- **TASK DESCRIPTION**: Starting at the line that contains "The width and height of the screenshot is (380, 275)." and ending at the final line of the entries below, write out each line exactly as it appears, but omit the pictures.
== Segment start ==
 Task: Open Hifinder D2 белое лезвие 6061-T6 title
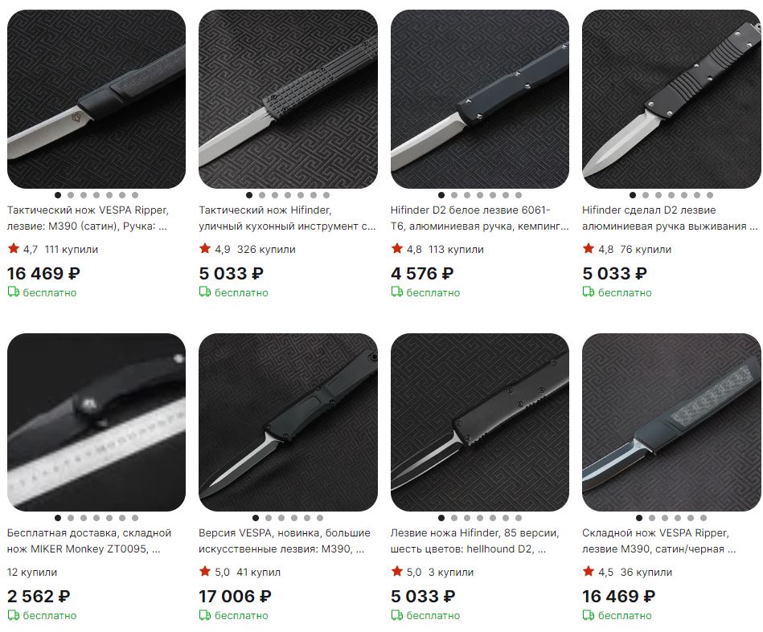(479, 218)
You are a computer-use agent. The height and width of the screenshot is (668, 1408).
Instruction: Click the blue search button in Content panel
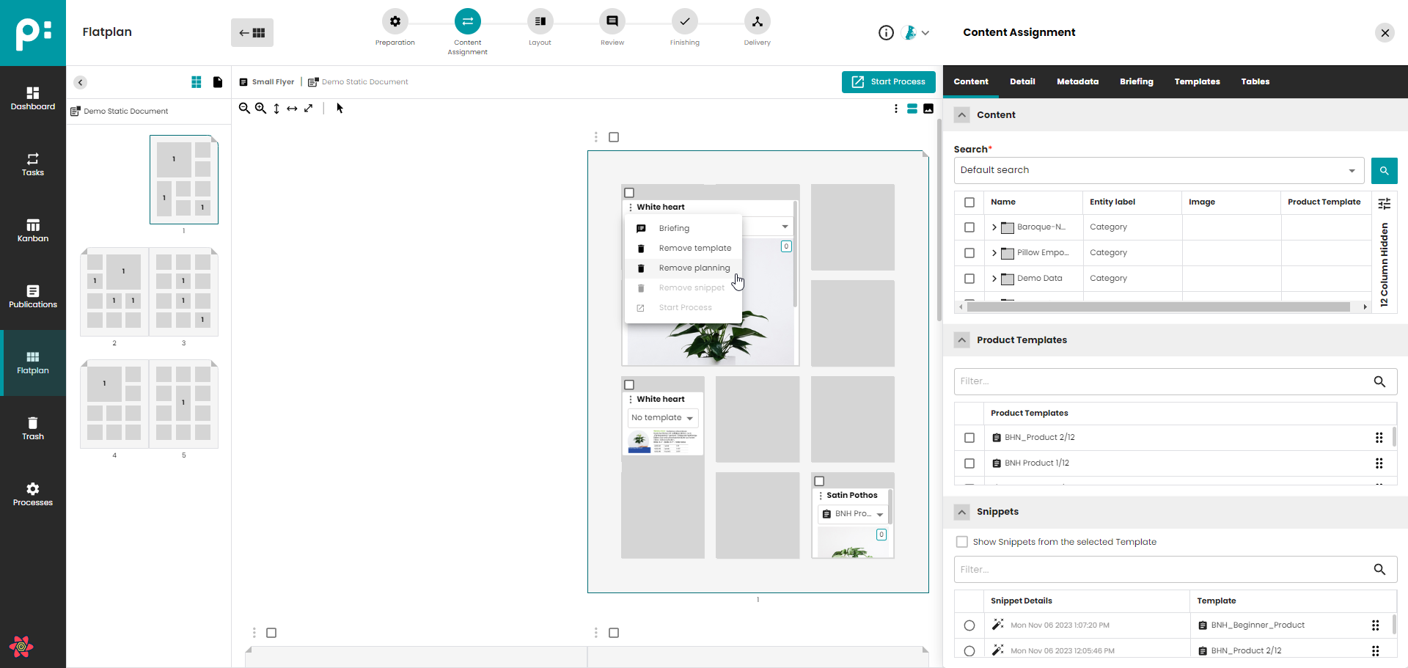click(1384, 171)
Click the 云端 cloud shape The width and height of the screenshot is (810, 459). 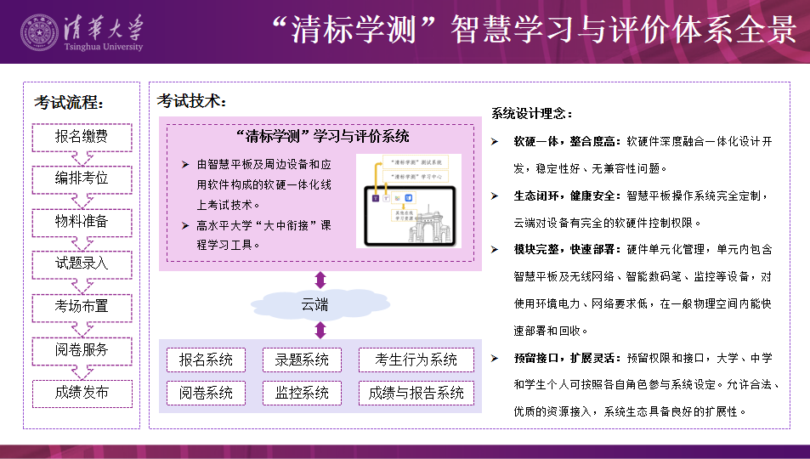pyautogui.click(x=314, y=304)
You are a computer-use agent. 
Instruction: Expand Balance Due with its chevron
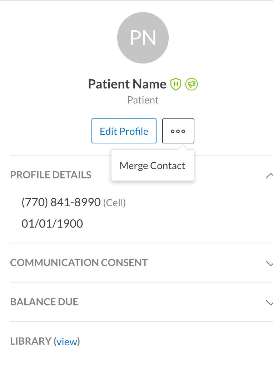(x=269, y=302)
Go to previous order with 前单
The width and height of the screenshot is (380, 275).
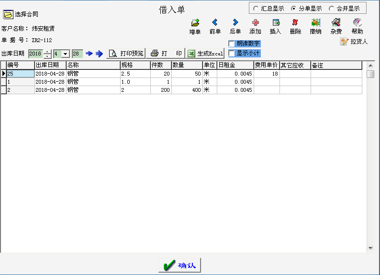215,22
== Segment end ==
- **EXERCISE ANSWER**:
The width and height of the screenshot is (380, 275).
215,22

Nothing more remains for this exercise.